Resveratrol in Red Wine May Achieve Same Longevity Results as Starvation Dieting

Posted on July 31, 2008. Filed under: Antioxidant Blends | Tags: , , , , , , , , |

How do the French get away with a clean bill of heart health despite a diet loaded with saturated fats? Scientists have long suspected that the answer to the so-called “French paradox” lies in red wine.  Researchers from industry and academia, including the University of Wisconsin-Madison and the University of Florida, and the open-access journal Public Library of Science (PLoS) ONE, report that low doses of resveratrol — a natural constituent of grapes, pomegranates, red wine and other foods — can potentially boost the quality of life by improving heart health in old age. A small amount in the diets of middle-aged mice had a widespread influence on the genetic causes of aging. Specifically, the low dose of resveratrol mimicked the heart-healthy effects of what is known as caloric restriction, diets with 20 to 30 percent fewer calories than a typical diet. The new study is important because it suggests that resveratrol and caloric restriction may govern the same master genetic pathways related to aging. The similarities were remarkable. The new study showed that resveratrol in low doses, beginning in middle age, could elicit many of the same benefits as a reduced-calorie diet. The authors noted that a glass of wine or food or supplements containing even small doses of resveratrol were likely to help stave off cardiac aging.

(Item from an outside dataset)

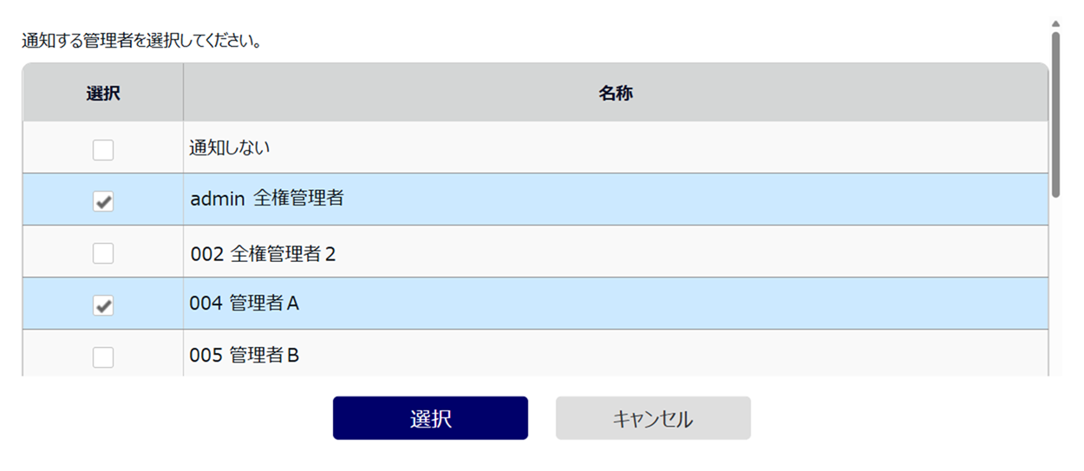Click divider between 選択 and 名称 headers
Viewport: 1084px width, 471px height.
click(x=183, y=92)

In the heart, for example, there are at least 1,029 genes whose functions change with age. In animals on restricted diets, 90 percent of those heart genes experienced alterations in gene expression, while low doses of resveratrol thwarted age-related change in 92 percent. The new findings, said the study’s authors, revealed how red wine’s special ingredient helped keep the heart young and stave off cardiac aging. Mitochondria, which are everywhere as the tiny power plants that keep a cell functioning, were affected by resveratrol which seemed to promote mitochondrial health and reduce the cells vulnerability to the oxidative damage that accumulates during the aging process. Viva resveratrol and pass the bottle!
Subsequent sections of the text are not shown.